Bug 137387

Summary: checkpid() does not check for the death of ALL threads belonging to a process.
Product: [Fedora] Fedora Reporter: Ian Macdonald <ian>
Component: initscriptsAssignee: Bill Nottingham <notting>
Status: CLOSED RAWHIDE QA Contact: Brock Organ <borgan>
Severity: medium Docs Contact:
Priority: medium    
Version: 2CC: rvokal
Target Milestone: ---   
Target Release: ---   
Hardware: All   
OS: Linux   
Whiteboard:
Fixed In Version: Doc Type: Bug Fix
Doc Text:
Story Points: ---
Clone Of: Environment:
Last Closed: 2004-10-28 02:56:32 UTC Type: ---
Regression: --- Mount Type: ---
Documentation: --- CRM:
Verified Versions: Category: ---
oVirt Team: --- RHEL 7.3 requirements from Atomic Host:
Cloudforms Team: --- Target Upstream Version:
Embargoed:
Attachments:
Description Flags
This fixes the issue described in this bug. none

Description Ian Macdonald 2004-10-27 23:41:40 UTC
Description of problem:

checkpid() in /etc/init.d/functions is broken. It returns success if
any of a program's threads is no longer running. It should return
success only if all threads from a given program are no longer running.

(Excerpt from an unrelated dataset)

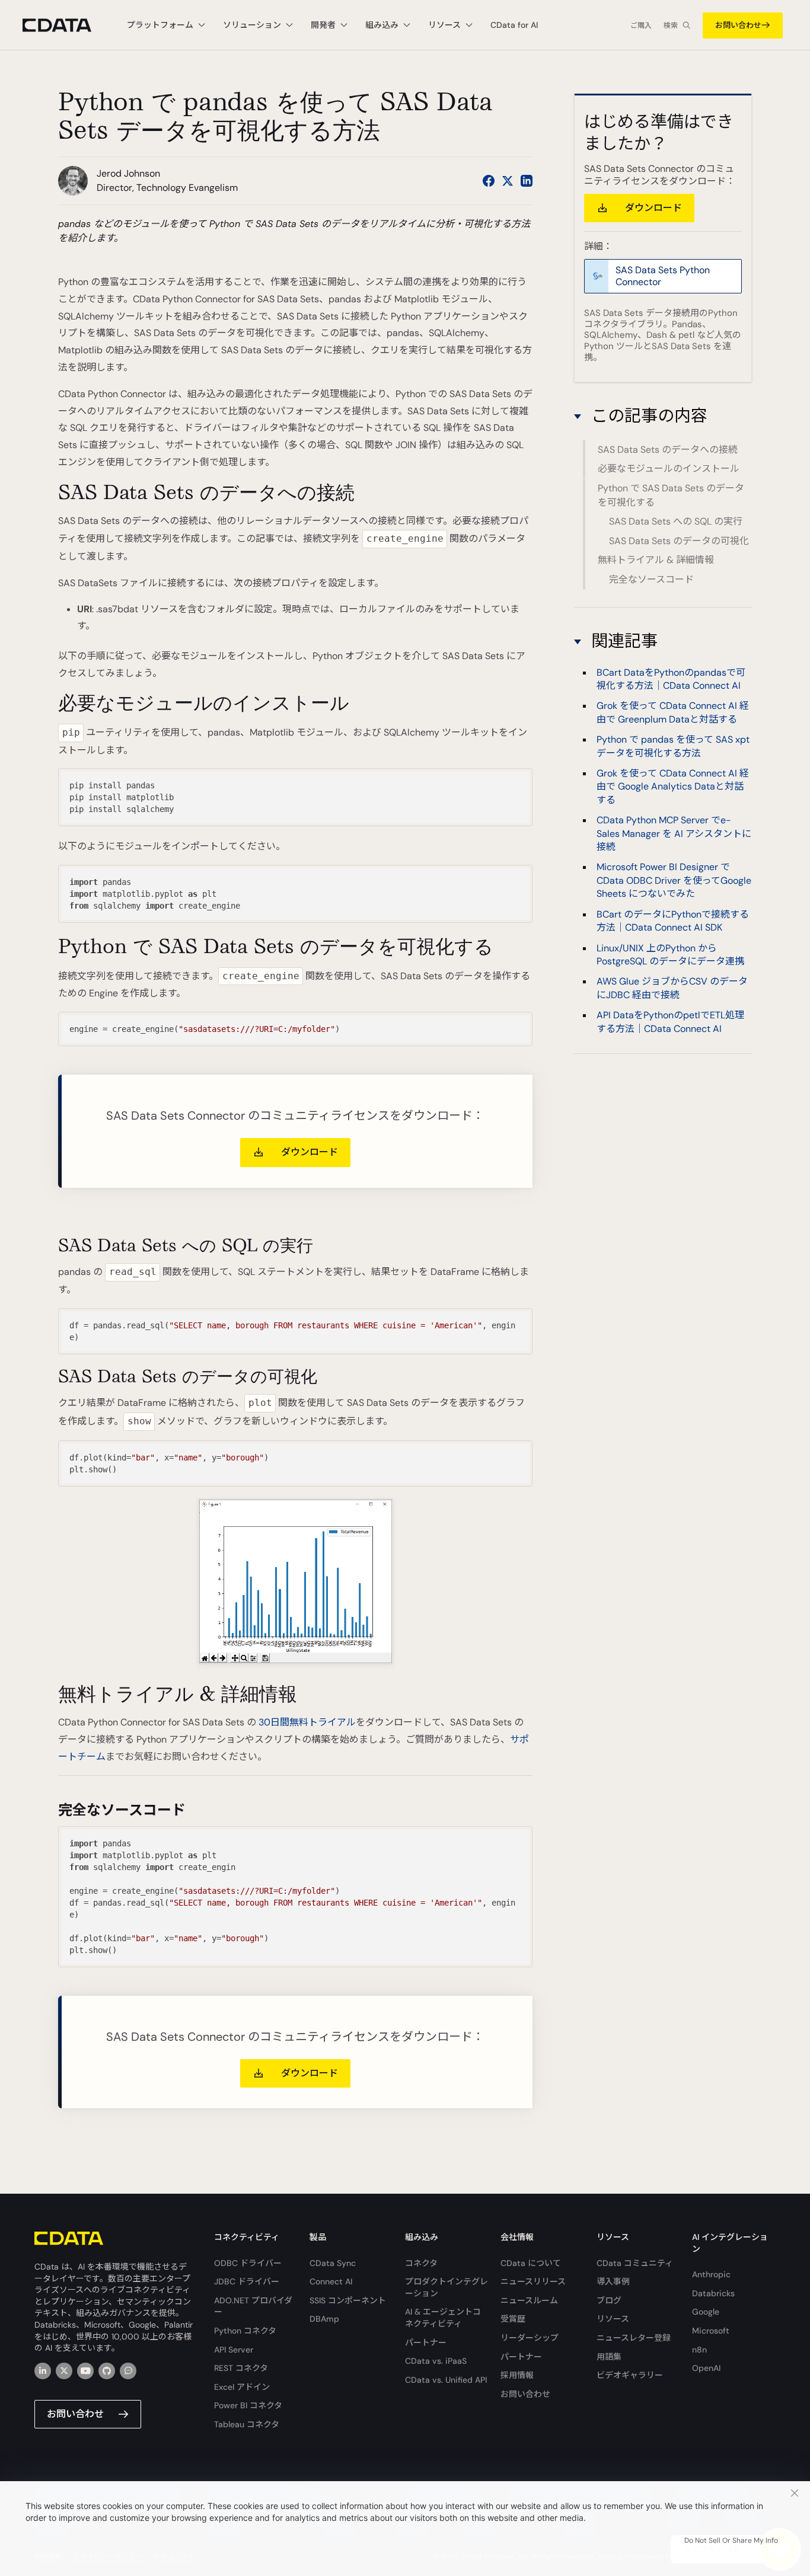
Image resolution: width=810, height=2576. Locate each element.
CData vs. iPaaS (436, 2361)
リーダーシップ (529, 2337)
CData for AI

This fails if one upgrades to OpenLDAP 2.2, as it's no longer possible
to shut down slurpd. slurpd fails to die on the TERM sent from
killproc(), but checkpid() erroneously reports that slurpd has been
shut down, because some (but not all) of its threads are no longer
active in /proc. For this reason, fallthrough to issuing a KILL never
happens.


Version-Release number of selected component (if applicable):


How reproducible:

Every time.

Steps to Reproduce:
1. Install OpenLDAP 2.2 as a master server, using slurpd for
replication. You can use the RPM from FC3.
2. Attempt to shut down the LDAP service, using the init script.
  
Actual results:

Observe with ps(1) that slurpd is still running.

Expected results:

slurpd should have been KILLed when it refused to be TERMinated.

Additional info:

Although OpenLDAP 2.2 is not a part of FC2, this problem has the
potential to occur with any threaded daemon that responds to a TERM by
shutting down some, but not all, of its threads.

I haven't checked the initscripts in FC3, but I suspect the problem is
still there in checkpid().

Comment 1 Ian Macdonald 2004-10-28 00:11:23 UTC
Created attachment 105876 [details]
This fixes the issue described in this bug.

Using this version of checkpid(), daemons which stop some, but not all, threads
after receiving a TERM are later properly sent a KILL to finish the job off.

Comment 2 Bill Nottingham 2004-10-28 02:56:32 UTC
This is fixed in current development packages (7.85 and later.)